Mamoudou Athie (/ˈmɑːməduː ˈɑːtʃeɪ/ MAH-mə-doo-_-AH-chay; born 1988) is an American actor. He is known for his starring roles in the feature films Uncorked and Black Box, and had the leading role in the Netflix horror series Archive 81 (2022). He has also had supporting roles in many films, including The Burial (2023) and Kinds of Kindness (2024), as well as in the television series Sorry for Your Loss (2018–2019), the FXX anthology Cake (2019), and others. He voiced Wade Ripple in the Pixar animated film Elemental (2023). He has also appeared in several stage productions.

==Early life and education ==
Mamadou Athie was born in 1988 (Note: Athie's age of 27 in May 2015 and 28 in November 2017 makes his birth year 1988.) in Mauritania, the son of a diplomat father who received political asylum in the U.S. when Athie was six months old. Athie grew up in New Carrollton, Maryland, outside of Washington, D.C.

He studied acting at the William Esper Studio in the Two-Year Professional Actor Training Program. He graduated with an MFA from the Yale School of Drama in 2014.

==Career ==
Athie began his career in theater, starring off-Broadway in 2015 in The Mystery of Love and Sex.

He had supporting roles in the films Patti Cake$ (2017), The Circle (2017), Unicorn Store (2017), The Front Runner (2018), Underwater (2020), Jurassic World Dominion (2022), The Burial (2023), and Kinds of Kindness (2024).

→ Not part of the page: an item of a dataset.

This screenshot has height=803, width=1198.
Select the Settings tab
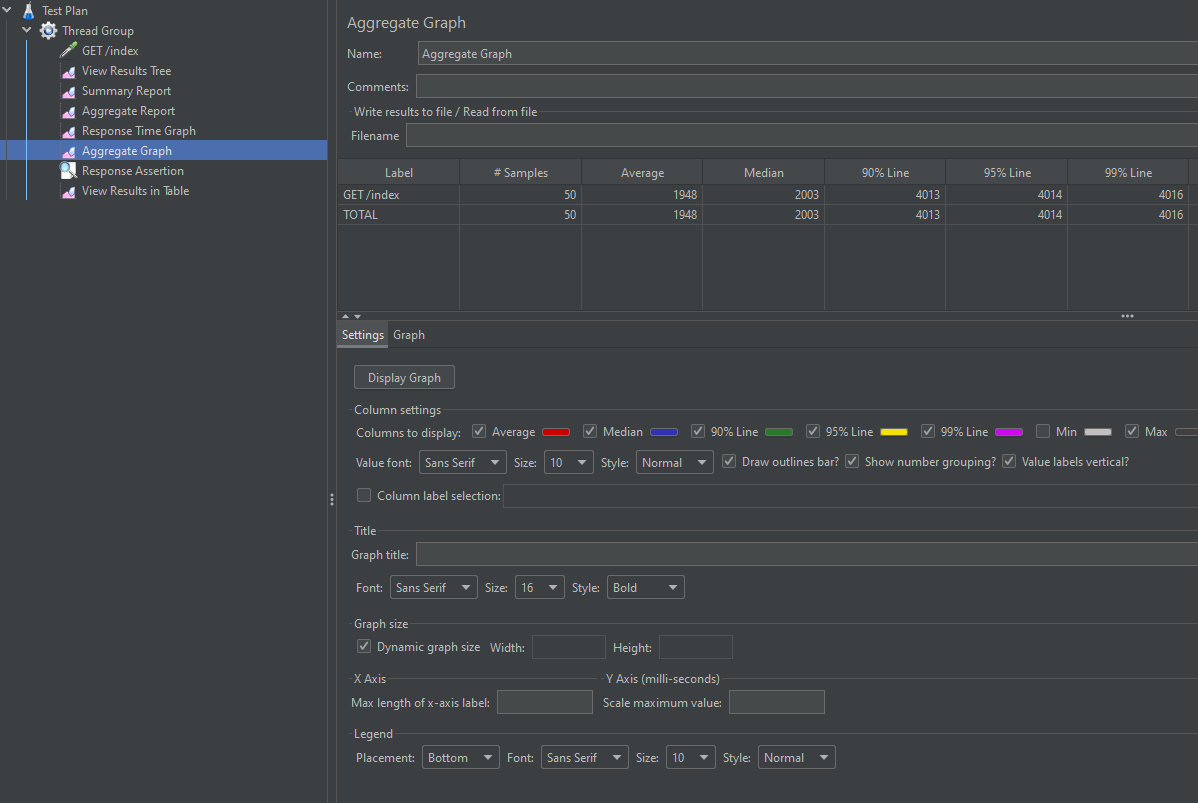click(362, 335)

He also starred in the television series The Get Down (2016–2017), The Detour (2017), Sorry for Your Loss (2018–2019), and the FXX anthology Cake (2019).

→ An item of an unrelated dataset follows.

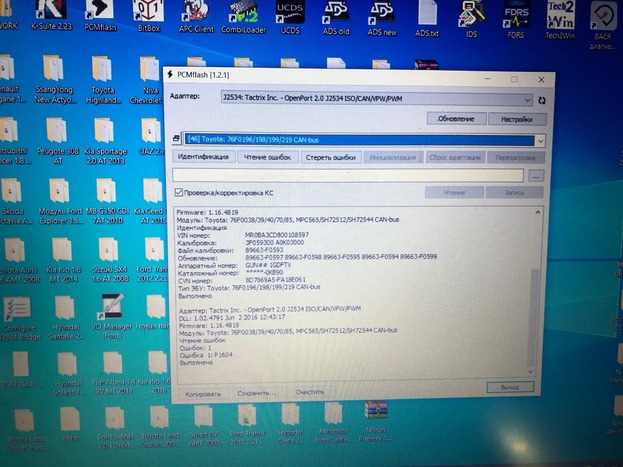The image size is (623, 467).
Task: Toggle the Проверка/корректировка КС checkbox
Action: (x=179, y=192)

He had his first feature film starring roles in 2020, starring in Uncorked and Black Box, and had the leading role in the Netflix horror series Archive 81 (2022).

He also voiced Wade Ripple in the 2023 Pixar film Elemental.

==Filmography==
===Film===

| Year | Title | Role | Notes |
| 2015 | Experimenter | Crying Man |  |
| 2016 | Jean of the Joneses | Ray Malcom |  |
| 2017 | Patti Cake$ | Basterd |  |
| One Percent More Humid | Jack |  |
| The Circle | Jared |  |
| Unicorn Store | Virgil |  |
| 2018 | The Front Runner | AJ Parker |  |
| 2020 | Underwater | Rodrigo Nagenda |  |
| Uncorked | Elijah |  |
| Black Box | Nolan Wright |  |
| 2022 | Jurassic World Dominion | Ramsay Cole |  |
| 2023 | Elemental | Wade Ripple | Voice role |
| The Burial | Hal Dockins |  |
| The Boy and the Heron | Parakeet | Voice role (English dub) |
| 2024 | Kinds of Kindness | Will / Neil / Morgue nurse |  |
| An Almost Christmas Story | Pelly | Voice role; short film |
| 2025 | By Design | Olivier |  |
| 2026 | Wardriver | Oscar |  |
| The Drama | Mike |  |
| Via Negativa † | Brian |  |
| TBA | Hystoria † | —N/a | Post-production |

Key
| † | Denotes films that have not yet been released |

===Television===

| Year | Title | Role | Notes |
| 2015 | Madam Secretary | Staffer | Episode: "The Ninth Circle" |
| 2016 | Me & Mean Margaret | Charles | Unsold pilot |
| 2016–2017 | The Get Down | Grandmaster Flash | Recurring role |
| 2017 | The Detour | Carl | Recurring role (season 2) |
| 2018–2019 | Sorry for Your Loss | Matt Greer | Main cast |
| 2019 | Cake | Jerome | Recurring role (season 1) |
| Oh Jerome, No | Main cast, miniseries |
| 2022 | Archive 81 | Dan Turner | Main cast |
| 2023 | Strange Planet | Being #1 (voice) | Episode: "Key Change" |

===Video games===

| Year | Title | Role | Notes |
|---|---|---|---|
| 2022 | Jurassic World Evolution 2 | Ramsey Cole | Biosyn Dominion expansion |

===Theater===
Selected professional credits

| Year | Title | Role | Venue |
| 2012 | Tripolitania | Xavier | Williamstown Theatre Festival |
| Becoming Sylvia | Ensemble |
| 2013 | Hamlet | Voltimand | Yale Repertory Theatre |
| 2014 | Generations | Boyfriend | Soho Repertory Theatre |
| 2015 | The Mystery of Love and Sex | Jonny | Mitzi E. Newhouse Theater |
| 2024 | Good Bones | Travis | Public Theatre |

== Awards and nominations ==
Athie was nominated for Primetime Emmy Award for Outstanding Actor in a Short Form Comedy or Drama Series for his performance in Cake.